Evaluation of coronary function in female rats with severe type 1 diabetes: Effects of combined treatment with insulin and pyridoxamine.

Abstract

This study aimed to evaluate the coronary function, myocardium, and epicardial adipose tissue (EAT) in female rats with severe type 1 diabetes and the effects of combined treatment with insulin and pyridoxamine (AGEs inhibitor). Female Wistar rats were divided into groups: control (CTR, n=13), type 1 diabetes (DM1, n=12), type 1 diabetes treated with insulin (DM1+INS, n=11), and type 1 diabetes treated with insulin and pyridoxamine (DM1+INS+PDX, n=14). The vascular responsiveness was performed in the septal coronary artery and the protein expressions of AGE, RAGE, GPER, NF-kB was evaluated in the left ventricle (LV), as well as the reactive oxygen species (ROS) was measured in LV and in EAT. We analyzed plasma levels of glucose, estradiol, Nε-carboxymethylisine (CML), thiobarbituric acid reactive substances (TBARS), catalase (CAT), and superoxide dismutase (SOD).
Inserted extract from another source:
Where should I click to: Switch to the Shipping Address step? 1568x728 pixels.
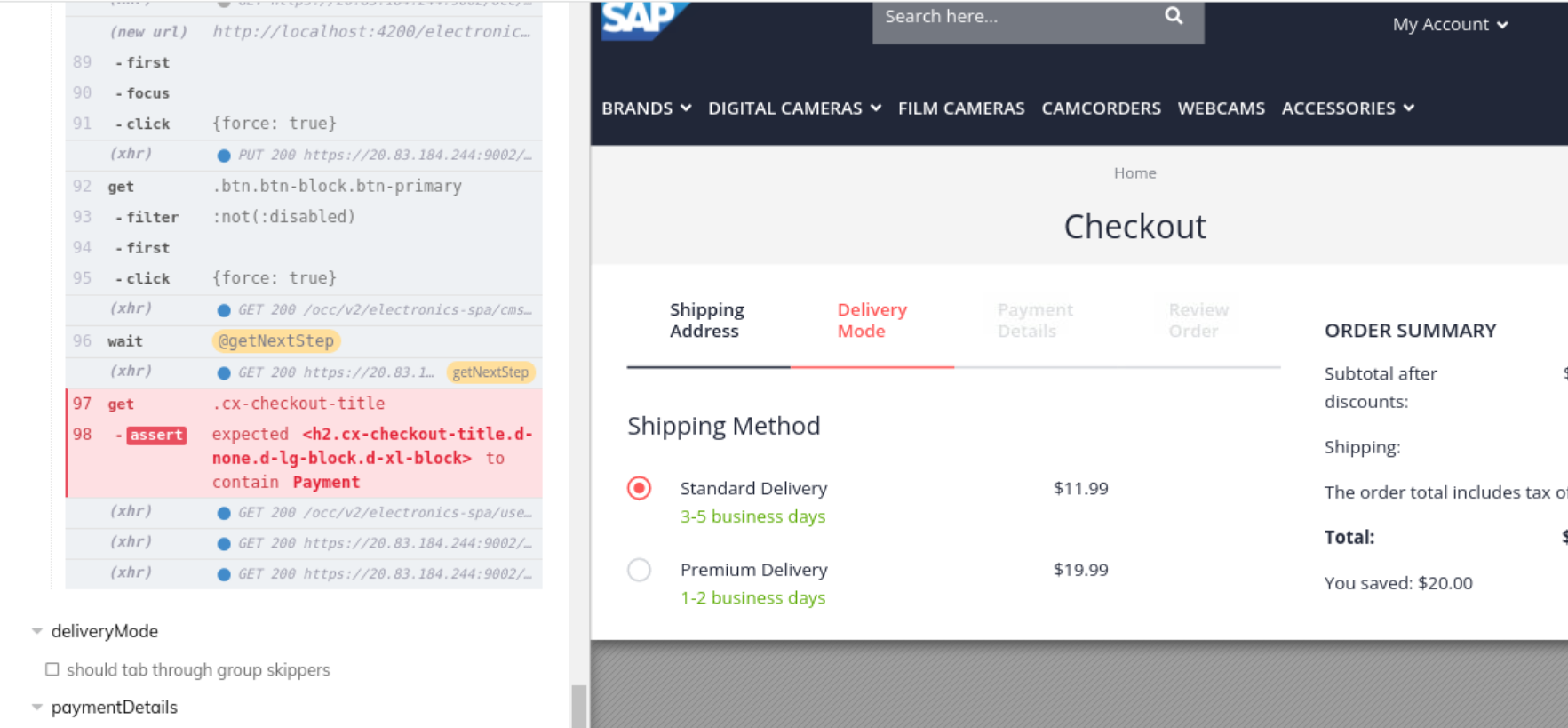[x=706, y=320]
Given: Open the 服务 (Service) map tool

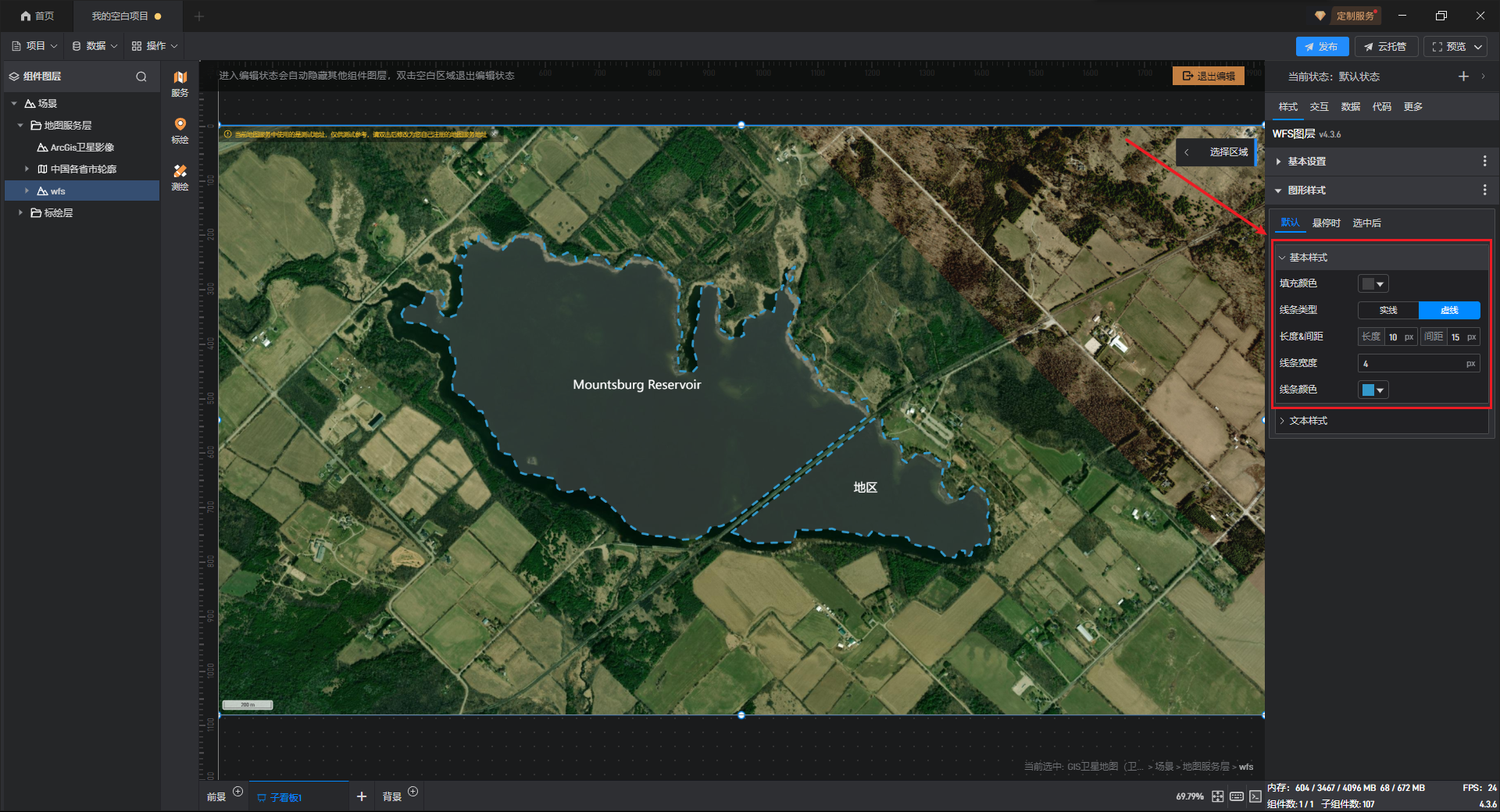Looking at the screenshot, I should pos(180,83).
The maximal responses to ACh were reduced in the DM1 compared with the CTR group, accompanied by an increase in circulating glucose, CML, and TBARS. Additionally, the expression of NF-kB in LV and generation of ROS in the presence of MnTMPyP (SOD mimetic) were increased in the DM1 group compared with CTR. Only the combined treatment was effective for fully re-establish ACh relaxation response, NF-kB protein expression, ROS generation, and increased SOD activity in the DM1+INS+PDX group. The reduction of the endothelium-dependent relaxation response in the septal coronary artery of female rats with severe type 1 diabetes was normalized with the combined treatment with insulin and pyridoxamine, associated with reduced inflammation and oxidative stress in the myocardium and increased circulating antioxidant activity.